+++ INPUT
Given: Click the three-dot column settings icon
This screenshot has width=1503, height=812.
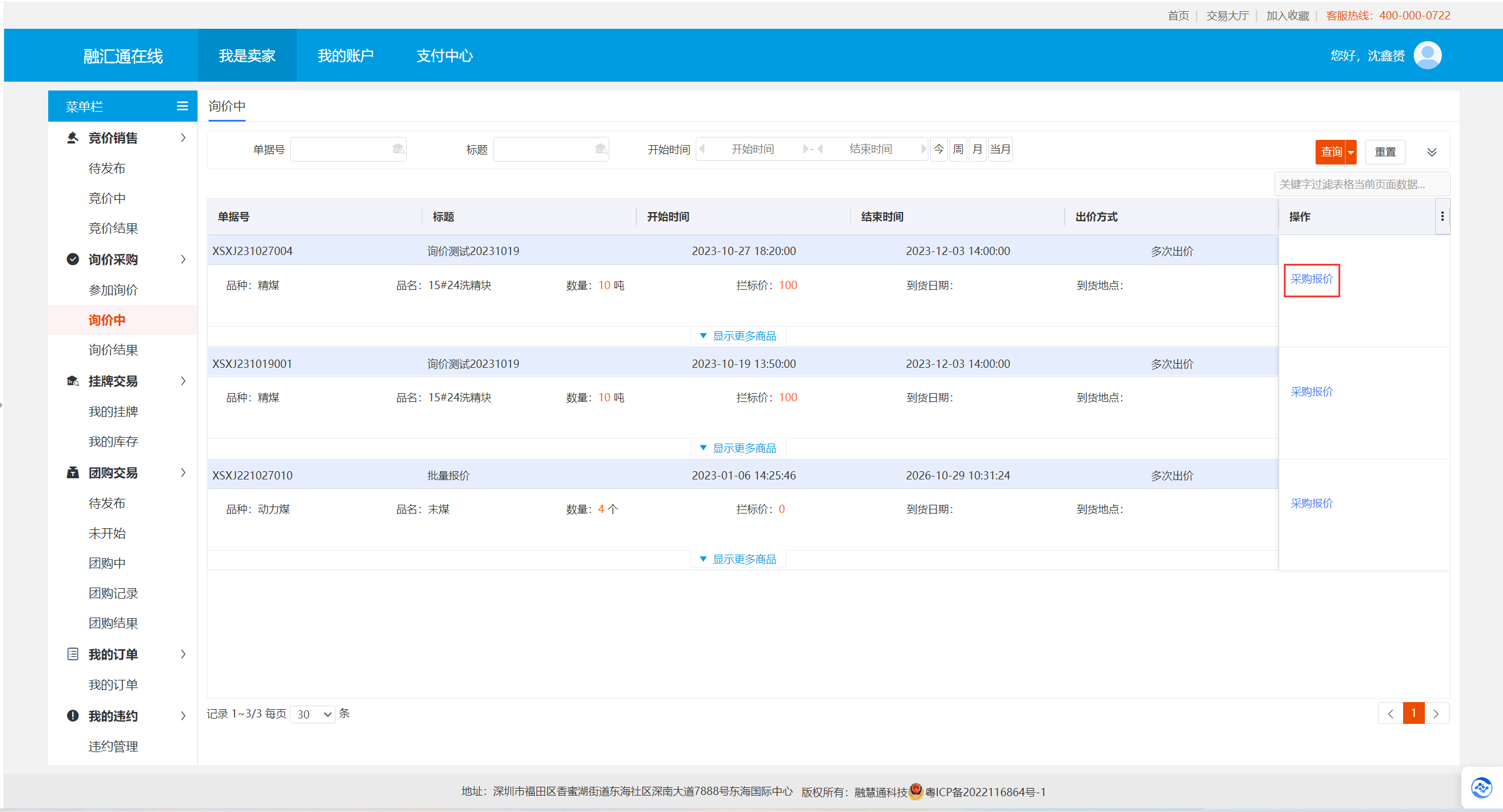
++++++
+++ INPUT
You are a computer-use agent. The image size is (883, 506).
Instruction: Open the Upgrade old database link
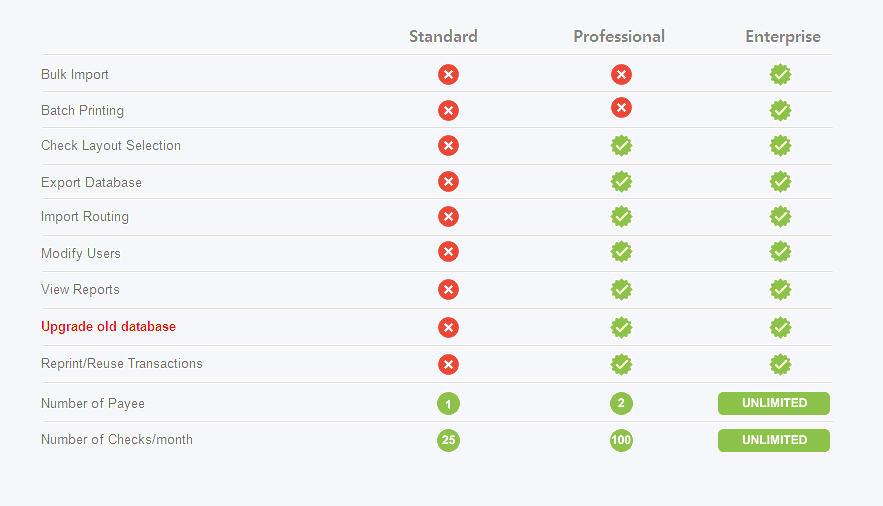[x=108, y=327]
++++++
+++ INPUT
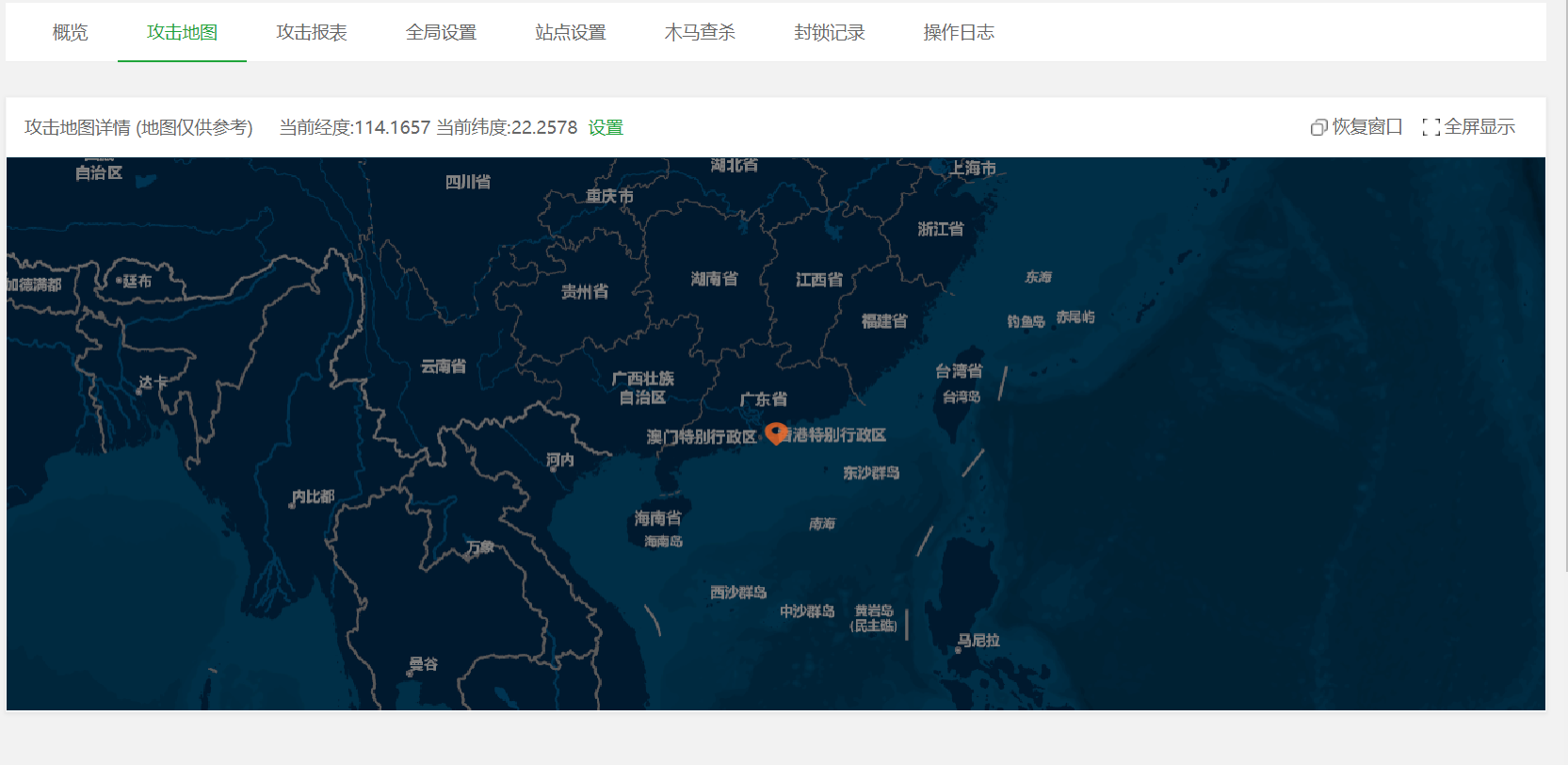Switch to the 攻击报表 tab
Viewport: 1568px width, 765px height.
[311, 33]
++++++
REQUIRED ACTION: Within the material above, copy exactly the lines from the line that holds "Given: Click the" up to and including the line that holds "This screenshot has width=1503, height=812.".

RESPONSE TO THE EXERCISE:
Given: Click the three-dot column settings icon
This screenshot has width=1503, height=812.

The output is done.